Comment 11: Corrections to Unicatch's Questionnaire Responses

    Petitioner argues that the corrections submitted by Unicatch at the 
time of verification are unacceptable because the Department was not 
granted time to review the information and consider the appropriate 
methods for verifying it. Petitioner believes that the Department 
should re-examine the following changes submitted at verification: (1) 
interest expenses; (2) SG&A; (3) packing costs; (4) existence of U.S. 
affiliates; (5) ocean freight; (6) warranty expense; (7) selling 
expense; (8) inland freight; (9) duty drawback; and (10) marine 
insurance.
    Specifically, petitioner states that Unicatch may have 
underreported its interest expense because it may have been offset by 
loans or other money transfers. Further, petitioner claims that 
Unicatch's packing cost should have been reported separately according 
to the Department's questionnaire, and the records about Unicatch's 
affiliates were not accurate and thus, cannot be relied upon by the 
Department. Therefore, petitioner suggests that the Department reject 
Unicatch's submissions entirely based on adverse inferences and apply 
the largest expense found to all of Unicatch's sales transactions, as 
adverse facts available.
    Unicatch contends that the corrections reported at the commencement 
of its verification were not numerous and should not affect the 
integrity of its response. Further, Unicatch states that the Department 
was able to verify all corrections submitted. Unicatch contends that 
the revisions submitted were typographical errors and other minor data 
entry errors to the sales databases. Unicatch contends that the 
Department should use the interest expenses recorded in its verified 
financial statement to calculate CV and, since Unicatch did not 
separate packing cost, the packing labor percentage would have been 
inflated upward without having a major effect on the margin 
calculation. Finally, Unicatch admits that some errors reported would 
warrant the use of facts available but there is no instance in which 
adverse inferences are warranted.

DOC Position

    We agree with Unicatch and have accepted the corrections submitted 
at the beginning of verification and the explanation for the 
discrepancies. We verified all corrections submitted and noted only 
minor discrepancies. In addition, we reviewed the allocation 
methodologies used by Unicatch to compute its reported expenses (i.e.,

[[Page 51435]]

interest expense, warranty expense, duty drawback) and noted no 
discrepancies (see Unicatch Sales Verification Report at 6-9; Unicatch 
Cost Verification Report at 2).
    Section 782(e) of the Act states that the Department shall not 
decline to consider information that does not meet all of its 
requirements if: (1) The information is submitted by the deadline 
established for its submission, (2) the information can be verified, 
(3) the information is not so incomplete that it cannot serve as a 
reliable basis for reaching the applicable determination, (4) the 
interested party has demonstrated that it acted to the best of its 
ability in providing the information and meeting the requirements 
established by the Department with respect to the information, and (5) 
the information can be used without undue difficulties. Unicatch's 
information meets all of these requirements. Accordingly, we have no 
basis to conclude that the earlier responses distorted the Department's 
analysis and warrant the use of adverse facts available.

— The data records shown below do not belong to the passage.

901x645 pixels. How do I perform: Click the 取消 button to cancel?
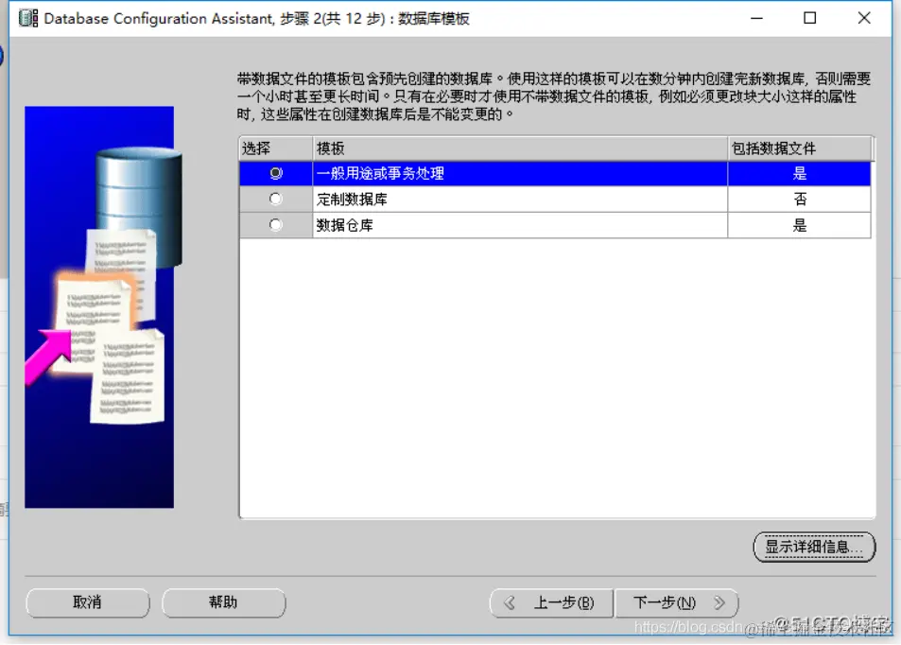87,602
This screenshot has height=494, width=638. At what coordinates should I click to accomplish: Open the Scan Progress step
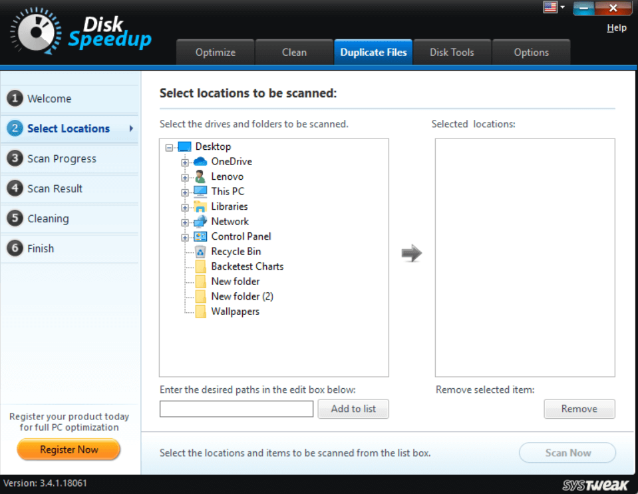(x=15, y=158)
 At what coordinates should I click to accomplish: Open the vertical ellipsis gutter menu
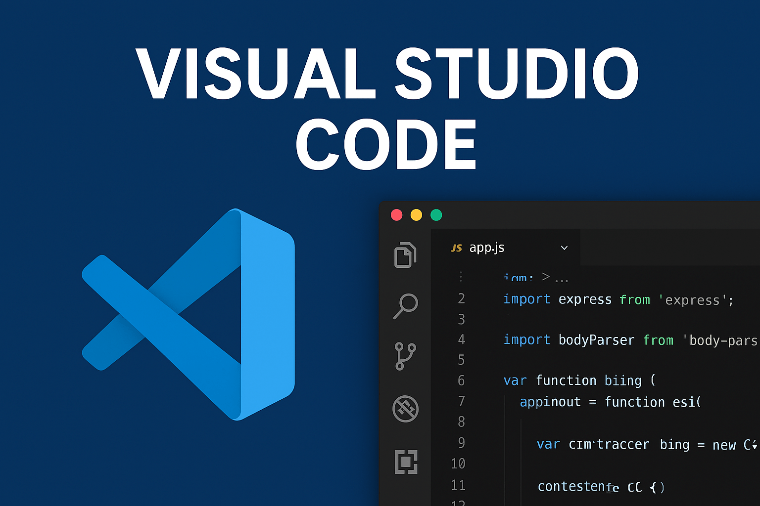[461, 277]
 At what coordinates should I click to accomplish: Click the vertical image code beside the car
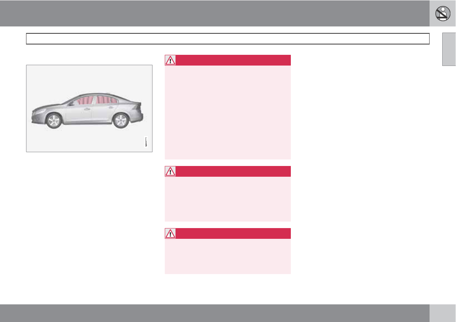click(146, 141)
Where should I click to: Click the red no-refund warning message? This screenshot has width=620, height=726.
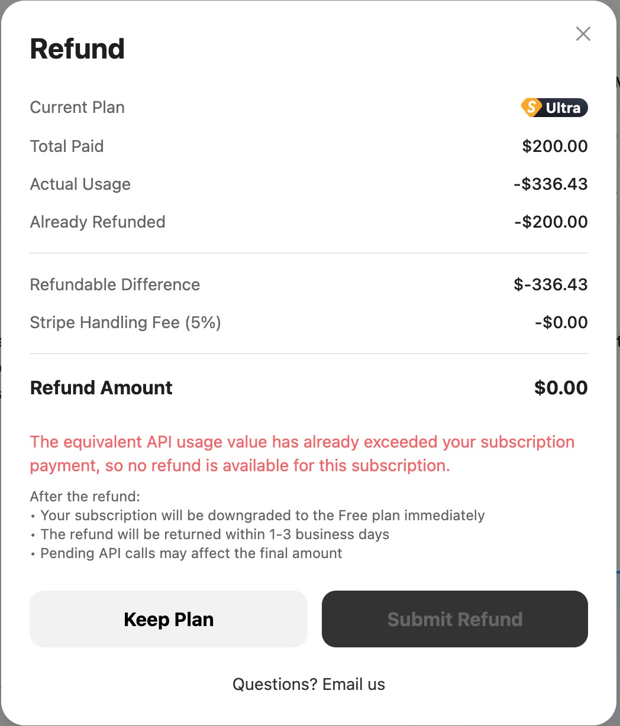(x=302, y=453)
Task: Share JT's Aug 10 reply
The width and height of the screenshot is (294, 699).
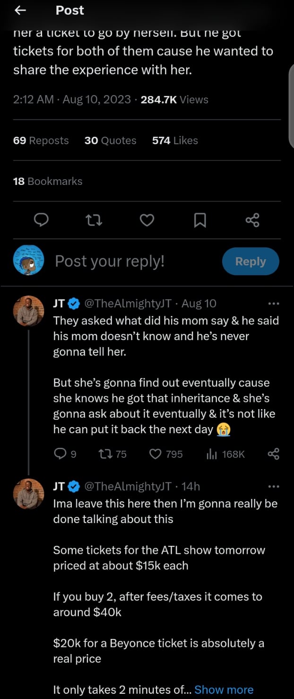Action: (x=273, y=454)
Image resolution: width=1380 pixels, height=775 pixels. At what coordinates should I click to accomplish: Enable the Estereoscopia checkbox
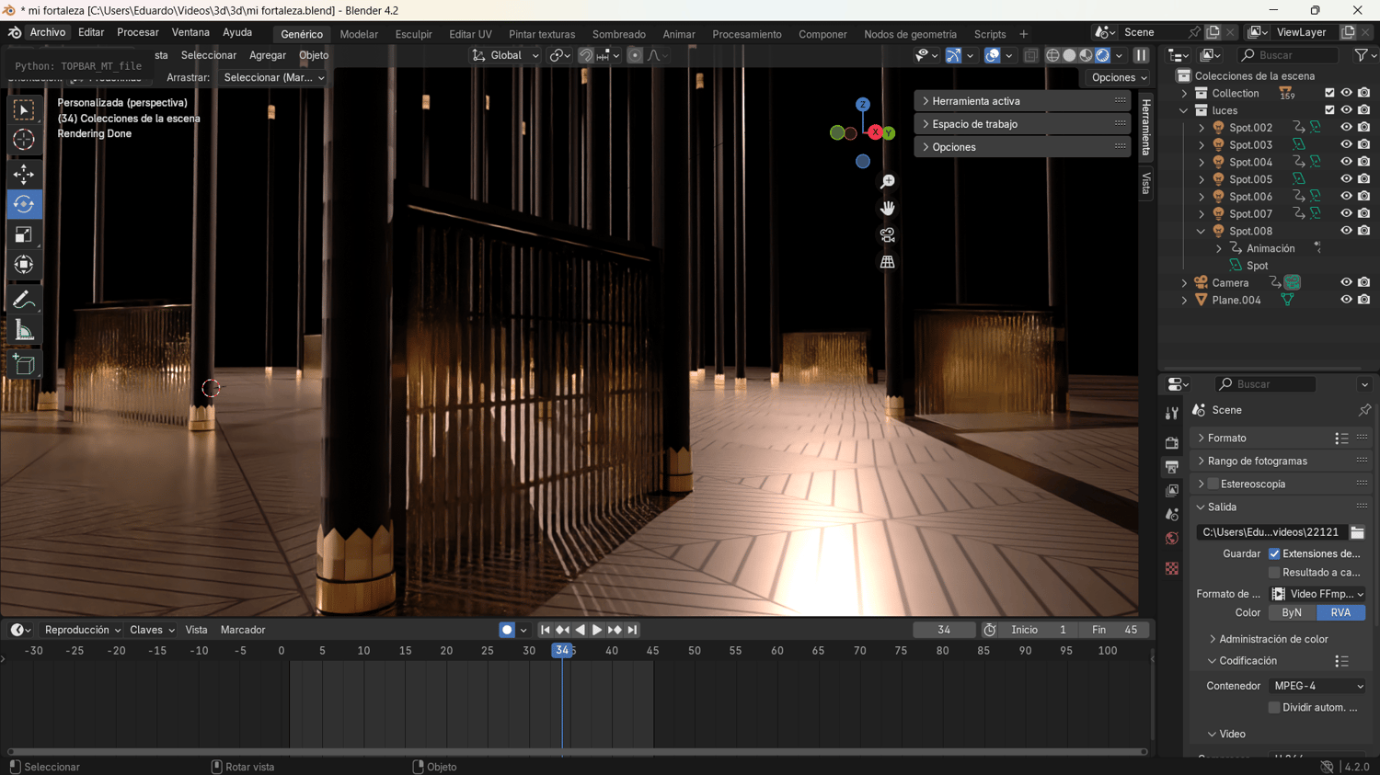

Comment 12: Whether Lei Chu and its Affiliate Should Be ``Collapsed''

    Petitioner argues that Lei Chu and its affiliate are sufficiently 
intertwined and should be collapsed and treated as one. Petitioner 
states that Lei Chu has submitted information on the record that it is 
affiliated with the Taichung Production Division (``TPD'') and one of 
its suppliers and controls the sales and production activities of its 
suppliers. Petitioner believes that if the Department does not collapse 
the two companies Lei Chu could shift all of its production and exports 
of the subject merchandise to TPD or TPD's supplier. Further, 
petitioner argues that since the two companies should have been 
collapsed, Lei Chu should have submitted a consolidated response to the 
Department's questionnaire, and their failure to do so mandates the use 
of facts available.
    Lei Chu argues that if the Department determines that it should be 
collapsed with its affiliate, the Department must use Lei Chu's profit 
to calculate the profit of other Taiwan respondents because it reflects 
the consolidated performance of Lei Chu.

DOC Position

    We determine that the facts in this case do not warrant resort to 
our collapsing practice because neither TPD nor Lei Chu's affiliated CR 
nails supplier are separate producers. First, TPD is merely a 
production division of Lei Chu, not a separate entity. Lei Chu Sect. A 
Supp. QR, April 14, 1997, at 1. Although Lei Chu has ceased production 
of CR nails at its TPD division, the evidence on the record 
demonstrates that Lei Chu continues to produce CR nails through a 
subcontractor. Pursuant to the contractual arrangement, Lei Chu 
purchases wire rod and drawing materials and provides these materials 
to its subcontractor who then produces the CR nails (see Lei Chu Cost 
Verification Report, at 3). Lei Chu pays this affiliate a processing 
fee and maintains title over the raw materials and completed CR nails 
throughout the production process. Id. By its own admission, Lei Chu 
controls the sales and production activities of this entity. Further 
all CR nails production by the subcontractor is the property of Lei Chu 
and is sold by Lei Chu. Thus, consistent with the Department's current 
practice with respect to tolling operations (see e.g., section 
351.401(h) of the Final Regulations, 62 FR at 27411), the subcontractor 
is not considered the producer. Lei Chu is the producer of CR nails. In 
essence, the subcontract relationship represents a single, vertically 
integrated production operation rather than two separate producers in a 
position to potentially evade a potential antidumping duty order by 
shifting production from one facility to another.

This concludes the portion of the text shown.